第54話 我が選んだ居場所
自由市場の喧騒が過ぎ去り、北領にはいつもの穏やかで澄んだ朝が訪れていた。
領主館のテラスに立ち、出来立ての暖かい大麦茶を手に、眼下に広がる街並みを見下ろす。
かつては泥と雑草に埋もれ、飢えに怯える人々が無気力に身を寄せ合っていた最果ての地。
それが今では、美しい石畳の街道がまっすぐに伸び、建て直された家々の煙突から温かな煙が立ち上っている。
(……ここまで来たのね)
前世の社畜時代、身を粉にして働いても手柄を掠め取られ、ただ組織の歯車として使い潰された日々。
今世でも「不要品」として冷酷に追放され、凍える冬の餓死を待つだけだったあの日。
だが、私のシステムの中に、もはや「被害者」のデータは存在しない。
自分の頭で考え、ロジックを組み立て、泥に塗れて手を動かしてきたからこそ辿り着いた、揺るぎない実績だけがここにあった。
「リーゼロッテ様」
静かな足音とともに、ルークがテラスへやってきた。手には、今後の北領の長期予測を記した羊皮紙が握られている。

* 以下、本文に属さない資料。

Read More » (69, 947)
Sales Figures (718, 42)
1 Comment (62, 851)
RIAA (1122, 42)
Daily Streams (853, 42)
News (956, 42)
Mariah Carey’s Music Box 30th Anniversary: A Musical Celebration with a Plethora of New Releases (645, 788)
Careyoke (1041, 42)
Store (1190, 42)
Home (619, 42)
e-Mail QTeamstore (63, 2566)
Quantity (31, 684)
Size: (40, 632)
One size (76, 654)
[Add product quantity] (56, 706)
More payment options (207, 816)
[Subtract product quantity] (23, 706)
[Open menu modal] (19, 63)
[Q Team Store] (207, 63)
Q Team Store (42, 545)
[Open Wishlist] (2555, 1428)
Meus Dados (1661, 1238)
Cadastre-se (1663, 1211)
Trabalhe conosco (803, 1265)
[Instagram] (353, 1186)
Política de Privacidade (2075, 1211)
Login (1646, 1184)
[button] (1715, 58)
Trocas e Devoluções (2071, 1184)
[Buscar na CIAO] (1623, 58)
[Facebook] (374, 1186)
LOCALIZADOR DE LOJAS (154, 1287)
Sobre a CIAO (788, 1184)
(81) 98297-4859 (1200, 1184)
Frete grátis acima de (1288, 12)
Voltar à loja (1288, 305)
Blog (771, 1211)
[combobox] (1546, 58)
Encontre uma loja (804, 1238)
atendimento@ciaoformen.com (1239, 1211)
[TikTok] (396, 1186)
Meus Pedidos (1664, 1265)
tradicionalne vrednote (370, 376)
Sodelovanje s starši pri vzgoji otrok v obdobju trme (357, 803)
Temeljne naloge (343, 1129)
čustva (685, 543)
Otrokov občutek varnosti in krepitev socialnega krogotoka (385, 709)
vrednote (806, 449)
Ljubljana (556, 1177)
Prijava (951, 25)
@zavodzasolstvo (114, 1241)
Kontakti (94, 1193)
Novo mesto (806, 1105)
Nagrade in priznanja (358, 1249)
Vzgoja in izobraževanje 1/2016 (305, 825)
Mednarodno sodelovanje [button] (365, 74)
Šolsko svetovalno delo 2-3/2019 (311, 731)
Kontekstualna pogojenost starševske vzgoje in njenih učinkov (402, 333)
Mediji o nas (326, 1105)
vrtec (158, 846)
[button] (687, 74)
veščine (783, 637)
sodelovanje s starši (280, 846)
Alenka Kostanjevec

「朝の冷え込みも和らぎましたね。自由市場の成功を受け、隣領からの移住希望者の申請が急増しています」
「ええ。ですが、無計画な拡大はボトルネックを生むわ。住居の確保と農地の再配分を優先し、段階的な受け入れを進めましょう」
「同感です。……相変わらず隙のない経営判断ですね」
ルークが眼鏡の奥の瞳を和ませ、柔らかく微笑む。
「……何か言いたそうね、ルーク」
私が問いかけると、彼は手元の書類をゆっくりと閉じ、まっすぐな眼差しをこちらに向けた。
「いえ……ただ、王都にいた頃の僕は、学問とは孤独に深めるものだと思っていました。ですが、ここであなたと共にデータを取り、未来を組み立てる時間は、僕の人生で最も誇らしく、愛おしい時間です」
風が吹き抜け、彼の髪を揺らす。
「僕はこれからも、あなたの最も近くで、あなたの描く未来を支え続けます。一人のパートナーとして」
「ルーク……」
ただの知識の共有者でも、利害関係者でもない。
対等な志を抱き、背中を預け合える最高の存在。
その言葉の奥にある静かな情熱に、胸の奥がキュッと締めつけられ、甘い熱が広がっていく。
「……ええ。よろしく頼むわ、ルーク。あなたなしのシステムなんて、もう考えられないもの」
私が少し頬を赤くしながら答えると、ルークは嬉しそうに目を細めた。
「おーい! リーゼ! ルーク!」
階下から威勢の良い声が響いた。
見下ろすと、作業着姿のテオが手を振っている。
その横には美しいドレス姿のエレナと、優雅に一礼するアルフレッドさんの姿があった。
「今日の開墾エリアの測量、準備できたぞ! 早く降りてこいよ!」
「リーゼちゃん、新しいパッケージの試作も届きましたの! 早く見ていただきたいわ!」
朝の光の中で、仲間たちの弾けるような笑顔が輝いている。
親の威光でも、王都の庇護でもない。
己の知恵と努力で勝ち取り、かけがえのない仲間たちと共に築き上げた、世界でたった一つの確かな居場所。
私は手に持ったカップを置き、ルークと視線を交わすと、力強い一歩を踏み出した。